*** AVAILABLE RECORDS ***

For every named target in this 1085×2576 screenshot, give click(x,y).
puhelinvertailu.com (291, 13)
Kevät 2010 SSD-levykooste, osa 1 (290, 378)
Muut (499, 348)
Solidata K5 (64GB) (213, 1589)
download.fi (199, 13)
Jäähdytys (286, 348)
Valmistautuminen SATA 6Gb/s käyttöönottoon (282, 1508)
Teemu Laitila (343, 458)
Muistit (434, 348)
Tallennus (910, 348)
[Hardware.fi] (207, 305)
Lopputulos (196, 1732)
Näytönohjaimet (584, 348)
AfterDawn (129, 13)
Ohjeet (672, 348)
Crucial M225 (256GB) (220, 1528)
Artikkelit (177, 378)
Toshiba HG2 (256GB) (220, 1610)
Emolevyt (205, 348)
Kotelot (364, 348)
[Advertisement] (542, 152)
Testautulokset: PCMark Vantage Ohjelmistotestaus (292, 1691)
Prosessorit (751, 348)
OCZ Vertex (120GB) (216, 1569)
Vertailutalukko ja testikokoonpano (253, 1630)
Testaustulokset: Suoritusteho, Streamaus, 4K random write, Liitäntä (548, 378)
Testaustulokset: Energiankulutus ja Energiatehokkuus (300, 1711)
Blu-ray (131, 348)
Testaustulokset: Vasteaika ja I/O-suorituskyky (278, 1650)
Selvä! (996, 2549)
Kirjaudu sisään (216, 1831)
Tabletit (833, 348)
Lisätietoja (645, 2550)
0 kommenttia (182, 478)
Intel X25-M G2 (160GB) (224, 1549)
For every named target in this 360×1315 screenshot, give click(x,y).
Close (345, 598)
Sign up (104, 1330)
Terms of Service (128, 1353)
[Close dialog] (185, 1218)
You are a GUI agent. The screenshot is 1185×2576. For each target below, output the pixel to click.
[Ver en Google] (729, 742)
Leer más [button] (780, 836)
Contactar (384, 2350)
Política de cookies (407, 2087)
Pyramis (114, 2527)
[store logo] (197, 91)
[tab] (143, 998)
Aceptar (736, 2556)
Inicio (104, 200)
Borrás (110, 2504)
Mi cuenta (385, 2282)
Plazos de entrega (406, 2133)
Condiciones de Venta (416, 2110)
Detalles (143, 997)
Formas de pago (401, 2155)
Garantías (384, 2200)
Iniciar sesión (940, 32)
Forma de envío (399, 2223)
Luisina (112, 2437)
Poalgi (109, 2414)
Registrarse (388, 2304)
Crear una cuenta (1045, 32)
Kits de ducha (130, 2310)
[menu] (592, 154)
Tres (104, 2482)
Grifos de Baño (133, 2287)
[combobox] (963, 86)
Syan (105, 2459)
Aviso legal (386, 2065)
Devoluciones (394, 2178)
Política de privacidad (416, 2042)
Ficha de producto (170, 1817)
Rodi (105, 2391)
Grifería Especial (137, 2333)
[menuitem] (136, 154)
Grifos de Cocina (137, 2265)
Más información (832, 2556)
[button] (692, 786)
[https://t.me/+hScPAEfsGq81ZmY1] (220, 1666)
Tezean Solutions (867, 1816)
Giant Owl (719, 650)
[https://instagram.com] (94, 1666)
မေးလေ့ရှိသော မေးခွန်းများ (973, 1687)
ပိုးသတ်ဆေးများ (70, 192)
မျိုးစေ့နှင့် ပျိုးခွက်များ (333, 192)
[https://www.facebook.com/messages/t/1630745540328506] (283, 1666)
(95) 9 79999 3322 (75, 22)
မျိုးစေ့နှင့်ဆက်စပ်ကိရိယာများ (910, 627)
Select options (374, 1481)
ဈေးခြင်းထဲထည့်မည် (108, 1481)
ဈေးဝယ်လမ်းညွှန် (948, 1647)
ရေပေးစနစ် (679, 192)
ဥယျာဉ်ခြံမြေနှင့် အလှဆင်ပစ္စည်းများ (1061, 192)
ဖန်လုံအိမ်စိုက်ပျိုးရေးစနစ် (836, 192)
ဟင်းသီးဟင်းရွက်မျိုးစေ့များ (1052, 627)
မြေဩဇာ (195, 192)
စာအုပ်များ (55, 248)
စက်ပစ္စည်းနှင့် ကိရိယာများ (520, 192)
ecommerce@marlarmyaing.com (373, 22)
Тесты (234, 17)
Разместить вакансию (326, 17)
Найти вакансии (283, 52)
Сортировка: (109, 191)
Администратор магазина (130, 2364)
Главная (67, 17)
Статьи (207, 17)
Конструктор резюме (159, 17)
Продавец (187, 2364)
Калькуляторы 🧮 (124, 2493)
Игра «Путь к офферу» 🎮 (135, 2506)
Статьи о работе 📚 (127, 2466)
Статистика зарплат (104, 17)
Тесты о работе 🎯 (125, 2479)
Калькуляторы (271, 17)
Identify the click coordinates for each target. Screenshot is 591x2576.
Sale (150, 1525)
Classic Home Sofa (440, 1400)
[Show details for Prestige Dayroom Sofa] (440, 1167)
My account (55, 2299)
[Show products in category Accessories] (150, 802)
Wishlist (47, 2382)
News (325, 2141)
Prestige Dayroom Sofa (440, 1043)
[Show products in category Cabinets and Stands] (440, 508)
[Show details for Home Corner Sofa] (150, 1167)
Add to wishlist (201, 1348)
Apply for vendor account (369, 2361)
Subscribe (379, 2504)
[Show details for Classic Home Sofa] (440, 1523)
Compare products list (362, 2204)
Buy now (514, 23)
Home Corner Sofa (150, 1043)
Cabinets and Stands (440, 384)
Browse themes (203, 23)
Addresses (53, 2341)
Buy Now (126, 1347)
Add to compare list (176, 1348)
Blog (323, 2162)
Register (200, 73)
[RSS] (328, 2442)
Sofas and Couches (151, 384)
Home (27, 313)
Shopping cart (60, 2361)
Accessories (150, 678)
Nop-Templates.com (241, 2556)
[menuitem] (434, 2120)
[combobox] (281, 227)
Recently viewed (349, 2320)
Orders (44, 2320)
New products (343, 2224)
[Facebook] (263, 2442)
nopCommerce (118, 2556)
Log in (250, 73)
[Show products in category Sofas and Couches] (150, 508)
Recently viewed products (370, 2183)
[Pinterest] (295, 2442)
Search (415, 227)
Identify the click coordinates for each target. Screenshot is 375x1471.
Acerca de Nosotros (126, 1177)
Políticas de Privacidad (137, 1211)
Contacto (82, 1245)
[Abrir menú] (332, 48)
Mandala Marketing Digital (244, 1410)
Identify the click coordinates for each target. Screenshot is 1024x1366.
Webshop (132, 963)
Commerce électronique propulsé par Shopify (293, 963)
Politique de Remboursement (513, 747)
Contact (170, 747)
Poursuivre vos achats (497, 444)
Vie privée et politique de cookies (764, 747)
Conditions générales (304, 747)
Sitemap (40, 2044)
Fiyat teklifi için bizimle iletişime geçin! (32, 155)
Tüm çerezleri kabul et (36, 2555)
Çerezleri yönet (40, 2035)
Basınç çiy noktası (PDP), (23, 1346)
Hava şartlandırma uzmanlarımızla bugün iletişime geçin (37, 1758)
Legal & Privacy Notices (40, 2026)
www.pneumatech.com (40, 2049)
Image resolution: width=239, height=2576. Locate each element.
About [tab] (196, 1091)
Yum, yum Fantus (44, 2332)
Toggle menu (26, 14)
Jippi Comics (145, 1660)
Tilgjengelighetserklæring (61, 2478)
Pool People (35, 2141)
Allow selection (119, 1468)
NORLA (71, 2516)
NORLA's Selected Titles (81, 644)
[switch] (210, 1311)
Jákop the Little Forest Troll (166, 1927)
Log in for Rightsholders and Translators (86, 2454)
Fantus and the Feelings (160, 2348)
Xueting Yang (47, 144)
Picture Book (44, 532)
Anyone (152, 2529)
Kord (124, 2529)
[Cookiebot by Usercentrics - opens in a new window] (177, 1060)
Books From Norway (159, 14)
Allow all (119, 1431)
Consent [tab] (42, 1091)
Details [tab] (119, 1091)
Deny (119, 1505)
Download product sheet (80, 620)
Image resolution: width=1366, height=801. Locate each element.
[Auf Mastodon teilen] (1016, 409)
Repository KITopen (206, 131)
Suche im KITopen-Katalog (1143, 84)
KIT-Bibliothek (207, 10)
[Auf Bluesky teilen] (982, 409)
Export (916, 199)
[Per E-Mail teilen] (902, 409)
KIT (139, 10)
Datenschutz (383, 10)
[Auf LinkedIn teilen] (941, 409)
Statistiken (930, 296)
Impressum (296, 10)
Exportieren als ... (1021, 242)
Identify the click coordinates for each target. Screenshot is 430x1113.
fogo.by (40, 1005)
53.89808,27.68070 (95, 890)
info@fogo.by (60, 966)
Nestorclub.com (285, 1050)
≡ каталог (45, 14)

***

→ ABOUT THIS EXERCISE:
Return exactly, and only, the lines above starting at the line that contains "Borrás (110, 2504)" and ending at the line that contains "ဟင်းသီးဟင်းရွက်မျိုးစေ့များ (1052, 627)".

→ SOLUTION TO THIS TASK:
Borrás (110, 2504)
Mi cuenta (385, 2282)
Plazos de entrega (406, 2133)
Condiciones de Venta (416, 2110)
Detalles (143, 997)
Formas de pago (401, 2155)
Garantías (384, 2200)
Iniciar sesión (940, 32)
Forma de envío (399, 2223)
Luisina (112, 2437)
Poalgi (109, 2414)
Registrarse (388, 2304)
Crear una cuenta (1045, 32)
Kits de ducha (130, 2310)
[menu] (592, 154)
Tres (104, 2482)
Grifos de Baño (133, 2287)
[combobox] (963, 86)
Syan (105, 2459)
Aviso legal (386, 2065)
Devoluciones (394, 2178)
Política de privacidad (416, 2042)
Ficha de producto (170, 1817)
Rodi (105, 2391)
Grifería Especial (137, 2333)
[menuitem] (136, 154)
Grifos de Cocina (137, 2265)
Más información (832, 2556)
[button] (692, 786)
[https://t.me/+hScPAEfsGq81ZmY1] (220, 1666)
Tezean Solutions (867, 1816)
Giant Owl (719, 650)
[https://instagram.com] (94, 1666)
မေးလေ့ရှိသော မေးခွန်းများ (973, 1687)
ပိုးသတ်ဆေးများ (70, 192)
မျိုးစေ့နှင့် ပျိုးခွက်များ (333, 192)
[https://www.facebook.com/messages/t/1630745540328506] (283, 1666)
(95) 9 79999 3322 (75, 22)
မျိုးစေ့နှင့်ဆက်စပ်ကိရိယာများ (910, 627)
Select options (374, 1481)
ဈေးခြင်းထဲထည့်မည် (108, 1481)
ဈေးဝယ်လမ်းညွှန် (948, 1647)
ရေပေးစနစ် (679, 192)
ဥယျာဉ်ခြံမြေနှင့် အလှဆင်ပစ္စည်းများ (1061, 192)
ဖန်လုံအိမ်စိုက်ပျိုးရေးစနစ် (836, 192)
ဟင်းသီးဟင်းရွက်မျိုးစေ့များ (1052, 627)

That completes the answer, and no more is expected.